Book notes: White Sun War

2024-01-01

white_sun_war.jpg

Mild spoilers ahead

A fictional account of a military history about a war between China and the US and allied forces over Taiwan set in 2028.

I generally enjoyed this book (the narrative was compelling) and found it to be an easy way to develop a feel for the general geography and challenges that a come with a Taiwan conflict.

The device for this book is really clever. The actual book is obviously about events that haven't yet happened and are in the future. But within the book, the author mentions the decision to write this as a narrative history a la Killer Angels as a way of bringing the "historical" people within it to life for a new generation. This confusing to recount but is quite clever within the book.

As of the end of 2023 (and I guess early 2024), the book feels remarkably current. There's lots in it about Ukraine and Russia that feels like it could've been written ~a week ago.
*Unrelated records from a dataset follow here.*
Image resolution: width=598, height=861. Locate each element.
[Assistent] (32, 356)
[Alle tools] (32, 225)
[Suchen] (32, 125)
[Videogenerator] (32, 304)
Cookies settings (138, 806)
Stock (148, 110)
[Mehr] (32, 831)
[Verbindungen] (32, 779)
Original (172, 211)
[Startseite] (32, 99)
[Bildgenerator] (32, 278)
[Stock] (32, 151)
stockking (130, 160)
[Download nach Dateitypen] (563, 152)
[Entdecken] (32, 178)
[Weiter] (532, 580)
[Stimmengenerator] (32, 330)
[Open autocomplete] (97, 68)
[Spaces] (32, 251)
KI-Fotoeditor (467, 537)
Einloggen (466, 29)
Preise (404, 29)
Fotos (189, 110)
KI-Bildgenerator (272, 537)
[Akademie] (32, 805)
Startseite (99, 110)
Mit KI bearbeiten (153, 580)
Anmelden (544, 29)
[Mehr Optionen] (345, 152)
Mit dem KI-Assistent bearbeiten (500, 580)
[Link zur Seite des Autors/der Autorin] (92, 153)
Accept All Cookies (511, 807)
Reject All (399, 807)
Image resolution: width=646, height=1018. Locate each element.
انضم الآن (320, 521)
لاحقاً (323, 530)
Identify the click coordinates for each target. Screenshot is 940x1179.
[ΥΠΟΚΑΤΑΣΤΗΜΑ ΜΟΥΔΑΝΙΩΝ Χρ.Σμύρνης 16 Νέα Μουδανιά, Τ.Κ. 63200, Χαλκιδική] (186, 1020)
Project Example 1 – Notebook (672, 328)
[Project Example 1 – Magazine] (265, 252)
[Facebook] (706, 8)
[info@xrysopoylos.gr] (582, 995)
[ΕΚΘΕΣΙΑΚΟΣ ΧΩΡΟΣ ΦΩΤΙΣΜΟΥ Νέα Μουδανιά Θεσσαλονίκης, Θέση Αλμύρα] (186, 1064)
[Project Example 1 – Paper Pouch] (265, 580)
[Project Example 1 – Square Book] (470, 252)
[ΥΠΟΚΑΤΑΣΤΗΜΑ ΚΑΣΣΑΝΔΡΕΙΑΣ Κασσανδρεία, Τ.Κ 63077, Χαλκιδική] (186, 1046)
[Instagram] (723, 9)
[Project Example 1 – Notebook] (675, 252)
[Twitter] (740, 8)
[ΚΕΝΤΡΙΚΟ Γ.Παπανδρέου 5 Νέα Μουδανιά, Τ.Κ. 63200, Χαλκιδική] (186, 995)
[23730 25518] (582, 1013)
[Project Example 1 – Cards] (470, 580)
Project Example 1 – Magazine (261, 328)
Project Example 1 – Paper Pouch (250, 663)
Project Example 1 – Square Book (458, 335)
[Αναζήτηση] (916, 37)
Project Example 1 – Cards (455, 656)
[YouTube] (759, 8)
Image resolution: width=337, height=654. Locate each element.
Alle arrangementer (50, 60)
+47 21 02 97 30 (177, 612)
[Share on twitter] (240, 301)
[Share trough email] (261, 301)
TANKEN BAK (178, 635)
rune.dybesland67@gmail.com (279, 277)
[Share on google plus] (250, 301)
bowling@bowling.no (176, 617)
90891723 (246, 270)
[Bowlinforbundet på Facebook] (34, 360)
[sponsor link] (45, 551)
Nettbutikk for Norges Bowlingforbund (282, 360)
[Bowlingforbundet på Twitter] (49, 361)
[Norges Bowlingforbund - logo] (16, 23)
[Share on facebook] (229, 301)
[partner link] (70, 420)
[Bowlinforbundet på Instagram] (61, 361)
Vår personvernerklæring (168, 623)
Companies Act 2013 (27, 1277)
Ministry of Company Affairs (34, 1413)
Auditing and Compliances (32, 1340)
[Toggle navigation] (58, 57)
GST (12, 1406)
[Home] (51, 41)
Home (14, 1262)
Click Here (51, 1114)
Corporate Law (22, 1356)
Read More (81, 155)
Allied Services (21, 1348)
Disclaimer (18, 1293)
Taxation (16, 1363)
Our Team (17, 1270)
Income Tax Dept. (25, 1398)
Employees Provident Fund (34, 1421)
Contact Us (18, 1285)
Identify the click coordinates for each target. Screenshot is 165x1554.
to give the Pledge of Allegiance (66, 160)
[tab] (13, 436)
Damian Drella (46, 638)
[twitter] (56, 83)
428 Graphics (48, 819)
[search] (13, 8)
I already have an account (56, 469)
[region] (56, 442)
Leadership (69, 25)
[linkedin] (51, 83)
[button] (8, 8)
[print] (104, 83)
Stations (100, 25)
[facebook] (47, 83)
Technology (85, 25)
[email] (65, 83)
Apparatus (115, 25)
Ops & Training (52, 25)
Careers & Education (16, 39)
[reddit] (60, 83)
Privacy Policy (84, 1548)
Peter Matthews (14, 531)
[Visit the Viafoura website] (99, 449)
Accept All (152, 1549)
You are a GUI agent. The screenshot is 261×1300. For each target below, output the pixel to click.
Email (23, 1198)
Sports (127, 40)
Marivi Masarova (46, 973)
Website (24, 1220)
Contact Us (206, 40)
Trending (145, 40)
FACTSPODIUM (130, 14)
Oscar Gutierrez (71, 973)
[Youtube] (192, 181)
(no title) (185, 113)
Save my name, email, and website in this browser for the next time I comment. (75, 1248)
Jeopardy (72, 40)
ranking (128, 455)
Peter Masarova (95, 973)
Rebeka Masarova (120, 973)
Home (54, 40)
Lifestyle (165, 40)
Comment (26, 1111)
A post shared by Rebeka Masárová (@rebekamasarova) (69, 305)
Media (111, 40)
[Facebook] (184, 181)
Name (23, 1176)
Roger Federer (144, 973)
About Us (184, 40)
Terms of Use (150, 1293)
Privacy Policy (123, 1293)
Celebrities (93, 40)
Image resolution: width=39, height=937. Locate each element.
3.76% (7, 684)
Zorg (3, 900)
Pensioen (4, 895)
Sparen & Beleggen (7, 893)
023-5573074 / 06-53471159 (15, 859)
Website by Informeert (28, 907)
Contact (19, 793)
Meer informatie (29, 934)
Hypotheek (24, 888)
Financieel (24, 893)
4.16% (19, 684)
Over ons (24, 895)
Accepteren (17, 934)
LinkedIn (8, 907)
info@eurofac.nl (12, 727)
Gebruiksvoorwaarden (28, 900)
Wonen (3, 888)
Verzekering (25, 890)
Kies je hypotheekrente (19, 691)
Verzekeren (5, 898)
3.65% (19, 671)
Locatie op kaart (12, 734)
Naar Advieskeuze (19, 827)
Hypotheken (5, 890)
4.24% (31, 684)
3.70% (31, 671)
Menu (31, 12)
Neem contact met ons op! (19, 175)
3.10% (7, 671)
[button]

One of the most interesting aspects of the book to me was the degree to which fooling the other side's AI through feeding it false data is the key to victory. You can't beat the algorithm, but you can misdirect it.

Space Force features prominently. I wonder how true to life this part is.

For about the first ~1/3 of the book there's a lot of discussion about "bespoke algorithms", which made me chuckle. What does that even mean?

I wish I had as much faith in US industrial capacity as the author does!

The ending felt like the author decided he was done. It made me think that the most likely equilibrium for such a conflict was a stalemate where China can't quite be pushed off the island but also can't quite control it.

Brian Potter on the Apollo Program

2023-12-29

Two things I took away from Brian Potter's recap of the Apollo Program:

  1. The mixture between "complicated" innovation and "brute force" innovation; to make the second stage rocket booster light enough to be effective took both totally new design concepts and simply shaving off weight wherever it could be taken off.

Not every effort at weight reduction was solved through clever (if complicated) ideas like cold-strengthened aluminum or the common bulkhead. Much of the effort was achieved by pure brute force: parts would be fabricated, tested until failure, and then redesigned to be slimmer until they broke at exactly the required load (scaled by an appropriate safety factor).

  1. The interaction between new designs, new materials, and new techniques. New designs almost always require a new material or a new technique to be used.

Worth reading!

The rise and fall of steel in Pittsburgh

2023-12-26

The furnace proved that coke made from the nearby Connellsville seam of bituminous coal was uniquely able to be used in the blast furnaces that transformed iron ore into pig iron. For decades, coke made with coal sourced elsewhere proved unusable — giving southwestern Pennsylvania an enviable competitive advantage as the second industrial revolution powered explosive demand for iron and then steel.

That technical innovation gave coal-rich Pittsburgh, which was already a successful region for energy-intensive industries like iron and glass, an overwhelming advantage in ore-based steel production.

via Chris Briem. Despite growing up in Pittsburgh, I found this explanation enormously helpful.